茜屋:はい。行動力のある舞ちゃんらしいです。ちゃんとアイドル活動で生計を立てて、久美ちゃんに家賃を払ってますから。
kz:そうそう、3人の中では一番しっかりしてますよね。
茜屋:「とびっきりシンパシー☆」が収録されている「キャラクターソングコレクション」は、公開前にCDのリリースがあるので、まずはそれを聴いて、舞はこんな曲を歌うんだという余韻とともに映画館に足を運んでいただければ嬉しいです。
▼舞坂舞キャラクター紹介映像
主題歌をキズナアイが歌ったワケ
──「キャラクターソングコレクション」には、もう1曲、kzさんが作曲した曲が収録されていますよね。
kz:YuNiさんが歌う「Destination」という曲です。舞と対バンしているアイドルの曲なんですけど、こっちはメジャーに行っている子という設定で作りました。アニメのタイアップ曲を歌ってるというイメージで。
茜屋:すごく分かります! ここでアニメのタイトルが入るんだろうなとか、想像できる曲なんです(笑)。
──そして、キズナアイが歌う主題歌「Precious Piece」も、kzさんが手掛けました。
kz:親分(キズナアイの愛称)に決まったと聞いたときは僕も「なるほどー!」という感じで。逆異世界転生ってバーチャルYouTuberの存在に近い気もしますし。
「Precious Piece」は歌詞も僕が書かせていただきましたが、『レイドバッカーズ』の世界観を意識しつつ、親分らしさも共存させることができたと思っています。
茜屋:彼女らしい曲だなと思いました。私はキズナアイさんとは、別の作品でキャストとしてご一緒したことが出会いだったので、逆に今回、歌声を初めて聴くことができて新鮮でした。すごく素敵なボーカルですし、バックのサウンドもかわいいですよね。
kz:親分は、もともとフューチャーベースやEDMといったジャンルの曲を歌ってらっしゃいましたし、僕もそのジャンルの人間なので、「Precious Piece」では遠慮なく自分のカラーを出すことができました。
それに親分と『レイドバッカーズ』って、なんとなく空気感が似ているんですよね。
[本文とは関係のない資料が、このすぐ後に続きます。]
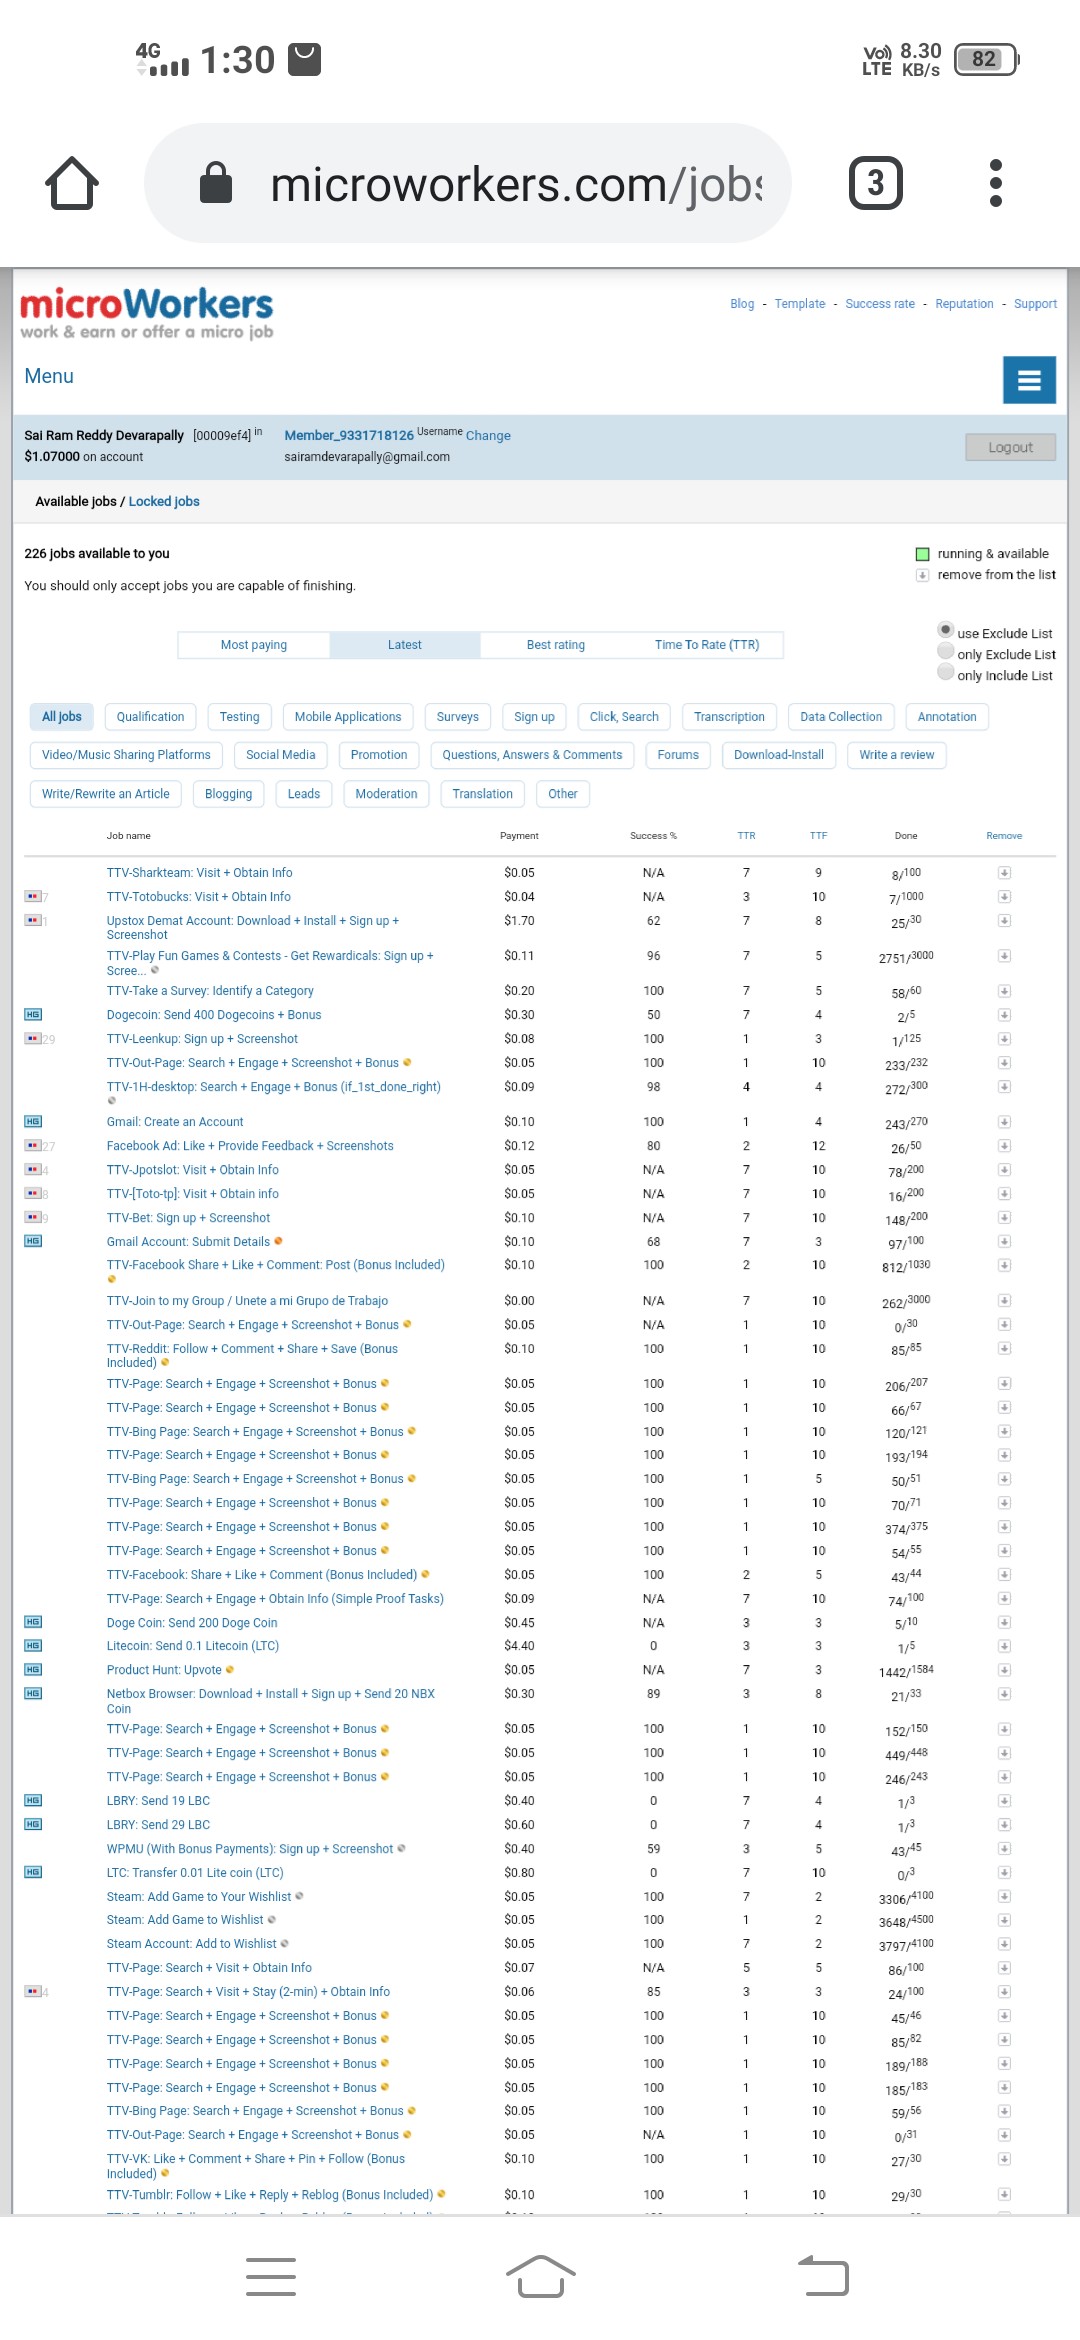Tap the Android recent apps menu button
Screen dimensions: 1080x2340
click(270, 2277)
ハラミや舞に混じって駄菓子屋にいても、違和感がないんじゃないかと思います。
茜屋:舞ちゃんの曲から主題歌までタイプが違う曲を、『レイドバッカーズ』という一つの作品の括りで何曲も作られているのがすごいです!
▼レイドバッカーズ 本予告映像第2弾
プロ二人による『舞坂舞プロデュース計画』!
──お二人の『レイドバッカーズ』の推しキャラは誰ですか? 茜屋さんは舞以外のキャラを挙げてください。
茜屋:それはもうアーネリアですよ(笑)。
kz:やっぱり、そうなっちゃいますよね(笑)。
茜屋:いい意味で、作品のすばらしいマスコットキャラになっていると思います。ワンワン吠えて、キラキラしているのもかわいくて(笑)。それなのにしゃべり方は凜々しくて、向こうの世界で姫騎士だった頃と変わらないというギャップが魅力です。
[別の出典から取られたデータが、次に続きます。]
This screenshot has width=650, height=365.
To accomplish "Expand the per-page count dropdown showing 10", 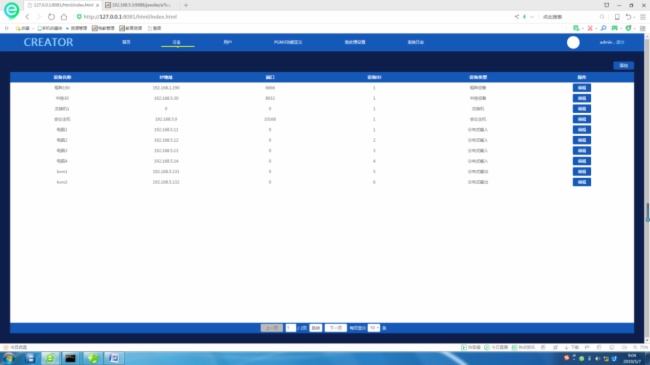I will 374,328.
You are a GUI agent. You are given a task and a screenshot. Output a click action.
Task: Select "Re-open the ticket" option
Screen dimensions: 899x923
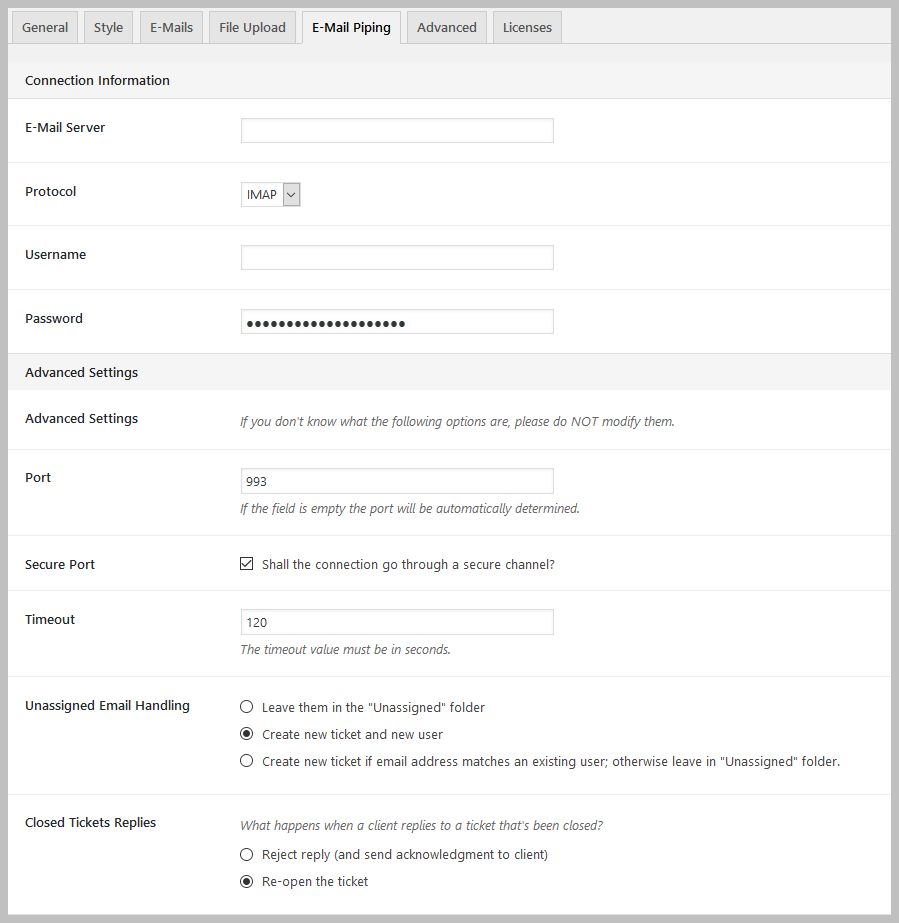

kz:アーネリアがしゃべった瞬間、「声、低っ!」って思いました(笑)。完全に勇者声ですよね。
茜屋:私も最初に聴いた時は意外に思いましたが、すぐにしっくり来ました。心は姫騎士ですから。
▲アーネリア(CV:内山夕実)
──kzさんの推しキャラは誰でしょうか?
kz:アーネリアはずるいですし(笑)、僕はやっぱり舞が好きなんですよね。
茜屋:えー、嬉しいです!
kz:茜屋さんと対談してるからってワケじゃなく(笑)、舞はなんだかんだで優しいと思うんですよ。自分の気持ちに正直に、自由に行動している子ですが、みんなのこともちゃんと考えていて。それに、今回の映画で一番成長が見えるキャラでもあるんですよね。
茜屋:確かにそうですね。舞の喜怒哀楽が、どのキャラよりも描かれていると思います。周りの子たちに助けられながら、成長している姿を見ていただきたいです。
──そんな舞を、お二人ならどうやって売れっ子にしていきますか? 題して、『舞坂舞プロデュース計画』です。
kz:茜屋さんはご自身もアイドル活動を経験されているわけですから、アイドル・プロデュースには一家言あるんじゃないですか?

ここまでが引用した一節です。